La izquierda —ahí están los tuits de Pablo Iglesias— cree que confrontar con Vox le es rentable y que el regreso del PP a su identidad liberal-conservadora es poco menos que una contrariedad. Lo cierto es que parar la dinámica que eclosionó en Occidente el año 2016 en las dos grandes democracias mundiales —Reino Unido y Estados Unidos— es una tarea que convoca a la derecha y la izquierda.
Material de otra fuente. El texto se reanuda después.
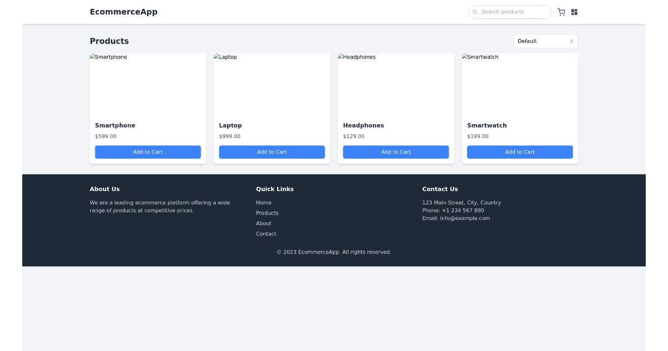Image resolution: width=668 pixels, height=351 pixels.
Task: Add the Smartphone to the cart
Action: (x=148, y=152)
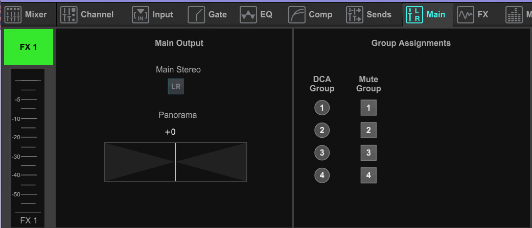Toggle Mute Group 4 button
This screenshot has width=532, height=228.
click(368, 175)
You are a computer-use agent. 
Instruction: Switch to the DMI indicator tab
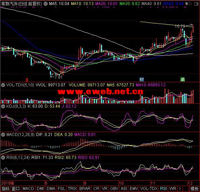(x=40, y=189)
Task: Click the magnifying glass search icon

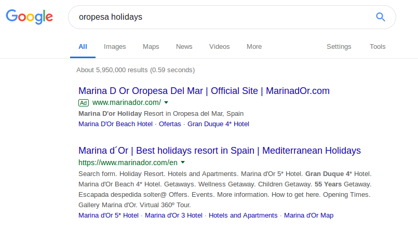Action: tap(381, 17)
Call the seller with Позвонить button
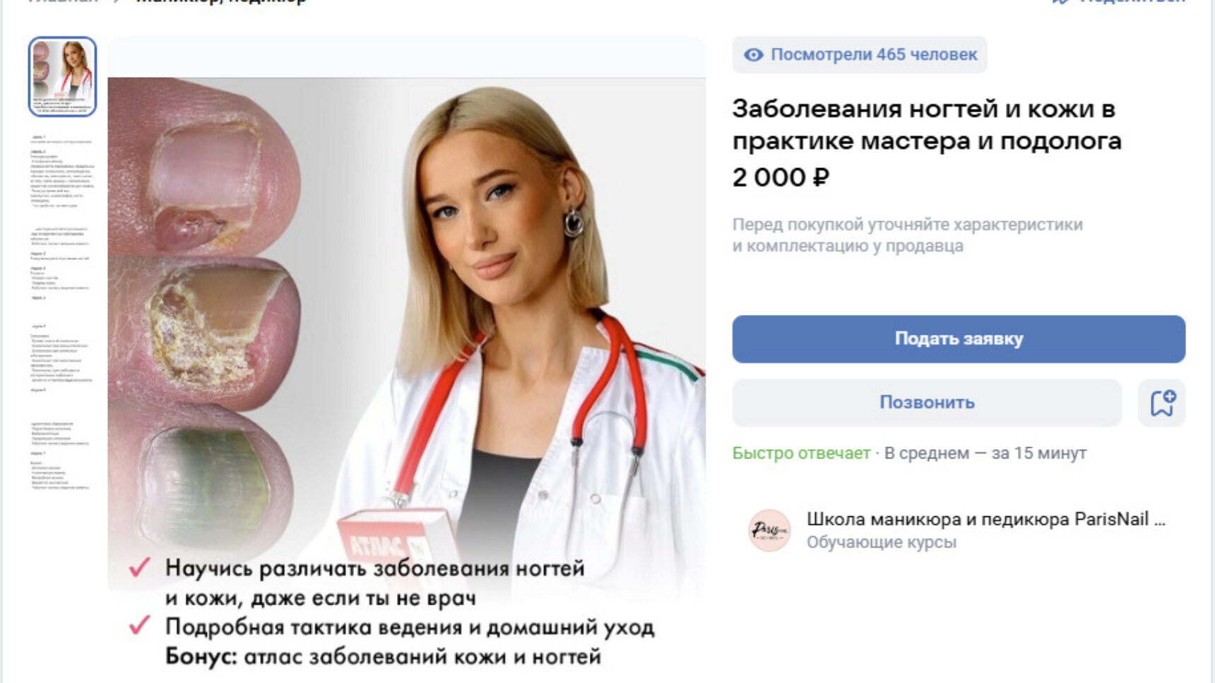 point(927,403)
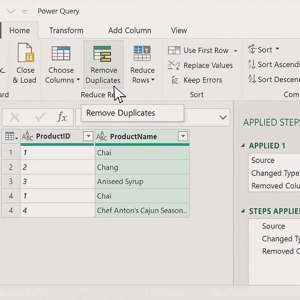Confirm the formula with the checkmark button
Screen dimensions: 300x300
tap(39, 117)
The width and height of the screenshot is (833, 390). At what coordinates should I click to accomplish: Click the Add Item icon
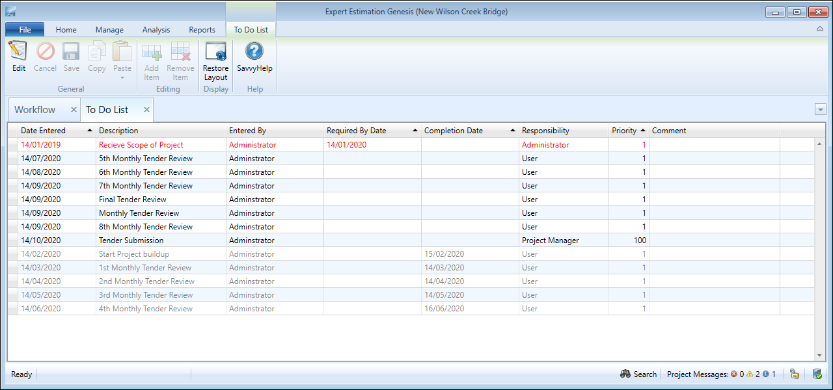pyautogui.click(x=152, y=52)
Este es el momento para conducirnos como nos aconsejó Hannah Arendt: “La esencia del pensamiento no es el conocimiento sino el que distingue el bien del mal, entre lo bello y lo feo; y lo que yo busco es que pensar dé fuerza a las personas para que puedan evitar los desastres en aquellos momentos en que todo parece perdido”. Este es el tiempo en el que muchas cosas parece que lo están. Y es momento de pensar y no solo de sentir, de controlar esas emociones miedosas que nos llevan al abrazo con los dictadores, a las expresiones de violencia y al desaliento colectivo.